The brick hearths of the fireplaces were often renewed in color by painting them with a mixture of clay and water. Whoever was assigned the task of painting our hearth bricks would get a can and go over the hills of clay. The can was filled with the most vivid red clay that could be found. Next, a mop was made for the daubing process by tying a rag around a stick several times until it was a thick wad of cloth. I delighted in making mud pies, so it was fun whenever I was given the task of painting this gooey mixture on the bricks, with this homemade applicator.
Treasured brass andirons that had been handed down from generation to generation were in one of our fireplaces. Beds of red coals, intense heat and long years of usage had worn their long iron legs thin, but we continued to use them for many more years.
The houses in Brooklyn were mainly framed of lumber and had five or six rooms. Most houses had long green blinds of shutters at the windows. At the beginning of nightfall, a member of the family was delegated the job of seeing that the blinds were closed and locked for the night. Locking the blinds gave an added feeling of security.
The rooms of the houses were usually large enough to accommodate old-fashioned furniture. I remember Mother’s massive marble-topped bedroom suite. It had been her bridal bedroom furniture. The bureau was very heavy because of a slab of white marble on the top and a large square mirror.
The wash stand was where a colorful bowl and pitcher was supposed to sit, but at some time in the growing up period of my mother’s brood, someone had smashed portions of her set. Only one or two lonely pieces remained unbroken, and a few more were cracked but still usable.
The piece of my mother’s bedroom suite that I remember best is the pretty bed made of oak. The headboard was quite tall and covered with intricate carving. The footboard was low compared to the headboard. When Mother was out of the room, we often used it as a jumping off place.
Mother used a cotton or felt mattress on her bed as well as a feather tick. In hot weather, the felt mattress was always placed on top of the feather tick, but when winter really began to come in with force, the felt mattress became the bottom and the feather tick was put on top of it.

— Direction A —
Can you rewrite the paragraph of the passage about old Brooklyn houses that begins "The brick hearths of the fireplaces" as a short list that keeps its main facts?
— Direction B —
Can you answer these questions from the passage about old Brooklyn houses?
(i) What was tied around a stick to make the mop for painting the hearth bricks?
(ii) What color were the long blinds at the windows of most houses?
(iii) What wood was Mother's bed made of?
— Direction C —
Which pieces of Mother's bedroom suite does the passage about old Brooklyn houses name?
You won't need the records.

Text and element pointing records

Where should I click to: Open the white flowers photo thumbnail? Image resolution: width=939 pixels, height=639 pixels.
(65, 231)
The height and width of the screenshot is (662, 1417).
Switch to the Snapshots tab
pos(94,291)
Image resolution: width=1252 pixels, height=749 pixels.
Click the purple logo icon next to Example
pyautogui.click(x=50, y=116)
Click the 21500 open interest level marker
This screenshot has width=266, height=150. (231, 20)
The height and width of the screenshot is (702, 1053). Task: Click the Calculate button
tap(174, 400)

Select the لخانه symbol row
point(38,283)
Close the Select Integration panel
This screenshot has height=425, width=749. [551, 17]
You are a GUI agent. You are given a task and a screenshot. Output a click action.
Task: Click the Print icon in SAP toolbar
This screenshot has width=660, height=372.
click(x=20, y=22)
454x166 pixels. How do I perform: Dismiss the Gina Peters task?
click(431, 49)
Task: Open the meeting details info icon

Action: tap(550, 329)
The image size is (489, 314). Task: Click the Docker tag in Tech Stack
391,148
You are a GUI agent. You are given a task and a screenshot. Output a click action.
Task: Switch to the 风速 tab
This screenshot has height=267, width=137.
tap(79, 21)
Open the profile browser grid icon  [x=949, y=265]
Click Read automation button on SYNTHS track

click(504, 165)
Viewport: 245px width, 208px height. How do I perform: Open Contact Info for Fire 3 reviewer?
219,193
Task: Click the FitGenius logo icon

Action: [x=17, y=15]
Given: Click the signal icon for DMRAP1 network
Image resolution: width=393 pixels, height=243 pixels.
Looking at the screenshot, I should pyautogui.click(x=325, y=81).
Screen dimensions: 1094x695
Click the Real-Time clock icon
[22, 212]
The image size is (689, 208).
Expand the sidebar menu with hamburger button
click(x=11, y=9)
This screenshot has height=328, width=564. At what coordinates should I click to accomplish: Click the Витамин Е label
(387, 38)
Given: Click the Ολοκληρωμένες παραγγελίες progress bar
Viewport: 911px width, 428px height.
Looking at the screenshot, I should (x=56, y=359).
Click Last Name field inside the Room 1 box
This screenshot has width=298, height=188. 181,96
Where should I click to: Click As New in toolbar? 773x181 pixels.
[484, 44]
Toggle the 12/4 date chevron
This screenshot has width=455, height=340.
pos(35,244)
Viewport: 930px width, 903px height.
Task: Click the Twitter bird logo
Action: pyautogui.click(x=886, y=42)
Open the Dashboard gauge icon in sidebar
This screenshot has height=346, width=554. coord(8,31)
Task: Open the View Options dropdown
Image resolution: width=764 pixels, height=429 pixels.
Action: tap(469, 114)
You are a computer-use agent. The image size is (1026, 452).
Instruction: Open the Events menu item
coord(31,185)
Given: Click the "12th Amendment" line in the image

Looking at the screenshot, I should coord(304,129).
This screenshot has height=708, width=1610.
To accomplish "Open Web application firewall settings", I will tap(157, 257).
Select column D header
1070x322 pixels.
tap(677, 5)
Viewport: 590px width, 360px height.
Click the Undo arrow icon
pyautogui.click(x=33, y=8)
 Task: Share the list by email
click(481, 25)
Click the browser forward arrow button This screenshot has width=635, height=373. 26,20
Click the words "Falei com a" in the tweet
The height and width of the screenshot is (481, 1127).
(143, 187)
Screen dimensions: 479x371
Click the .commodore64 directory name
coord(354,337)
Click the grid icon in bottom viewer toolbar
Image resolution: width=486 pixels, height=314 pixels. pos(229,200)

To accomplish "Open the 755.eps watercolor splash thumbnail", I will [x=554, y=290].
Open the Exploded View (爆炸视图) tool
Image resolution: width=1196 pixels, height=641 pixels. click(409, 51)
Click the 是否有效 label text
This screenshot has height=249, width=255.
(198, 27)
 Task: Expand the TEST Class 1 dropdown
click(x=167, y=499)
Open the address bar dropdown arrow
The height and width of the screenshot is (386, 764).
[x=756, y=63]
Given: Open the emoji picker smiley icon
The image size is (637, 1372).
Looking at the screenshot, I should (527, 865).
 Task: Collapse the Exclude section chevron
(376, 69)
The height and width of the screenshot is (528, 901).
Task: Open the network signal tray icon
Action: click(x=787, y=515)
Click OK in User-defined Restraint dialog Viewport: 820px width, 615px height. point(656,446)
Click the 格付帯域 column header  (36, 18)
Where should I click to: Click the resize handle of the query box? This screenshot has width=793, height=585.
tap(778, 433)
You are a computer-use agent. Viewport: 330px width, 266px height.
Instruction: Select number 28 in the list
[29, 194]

— Output A —
- Brick hearths were freshened in color with a paint of clay and water.
- The person given the job took a can over the clay hills and filled it with the most vivid red clay available.
- A mop was made by wrapping a rag around a stick several times until it formed a thick wad.
- The narrator, who loved making mud pies, enjoyed daubing the gooey mixture on the bricks with this homemade applicator.

— Output B —
(i) A rag, wrapped several times until it was a thick wad of cloth.
(ii) Green.
(iii) Oak.

— Output C —
- The bureau
- The wash stand
- The bed